Was he better as an innovator than he was as a coach?
Considering he never won a Super Bowl and the biggest championship of his life was the 1963 AFL title, I’d lean toward innovation. If Sid wasn’t such an innovator, if his offensive schemes didn’t live on, nobody would think to remember a guy whose career record in the AFL/NFL was 122-97-7. That’s not to say he wasn’t one of the best X’s and O’s guys around at the time, because he was. And that’s not to say he couldn’t turn around a mediocre organization, because he certainly did (he was the first coach in the Cradle of Coaches at Miami (Ohio), he made Cincinnati a power and his work turning around the Houston Oilers won him the AFC coach of the year in 1974). But if people remember him today, it’s because of his vertical stretch offense and his influence in Bill Walsh’s West Coast Offense. Not because he won a couple division titles with the San Diego Chargers.

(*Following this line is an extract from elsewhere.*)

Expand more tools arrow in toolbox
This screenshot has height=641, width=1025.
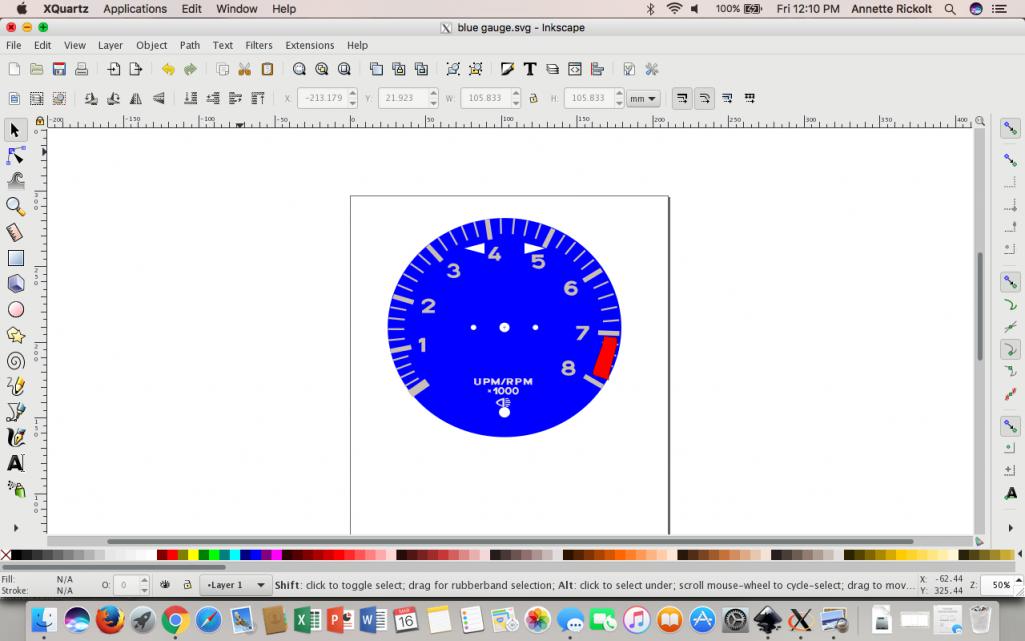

How much would he have loved today’s pass-first game?
As my CBSSports.com colleague Pete Prisco told me, “THIS is Sid Gillman’s NFL.” You know, even after he retired from coaching and consulting, teams still sent him game film every week to evaluate their offenses and to hear his ideas. If Sid were alive today, he’d be 101 years old. And it wouldn’t surprise me if he was firing up his DVD player every week to watch as much football as possible. He would not be able to get enough of watching guys like Aaron Rodgers, Peyton Manning and Tom Brady and evaluating coaches like Bill Belichick and Sean Payton.
How should his legacy be viewed?
Unless you’ve studied your football history or you’re a football coach, Sid doesn’t really have a legacy. Five years ago, I didn’t know who Sid Gillman was either, and for those of us who were born after Sid was done coaching, he’s basically an unknown entity. One reason I wrote this book was to bring Sid to the masses, to the millions of people who switch over to the RedZone channel every Sunday to watch every touchdown scored. Sid’s innovation is a major reason they’re watching this offensive renaissance and why the NFL is as popular as it is today.
Anything else?
What makes Sid such a fascinating character is not just the football. It’s about his family, his religion, his race relations, and his bad qualities (and he certainly had some). It’s about why everybody who met his wife, Esther, fell in love with her. It’s about how Sid responded when his only son came out of the closet to him, and how that son has lived with AIDS for the past 30 years. In my eyes, the way in which he died just about sums up his life’s work. It wasn’t just about Sid. It was about everybody and everything that surrounded him. In order to write an interesting biography, you need a fascinating character. Sid certainly was that.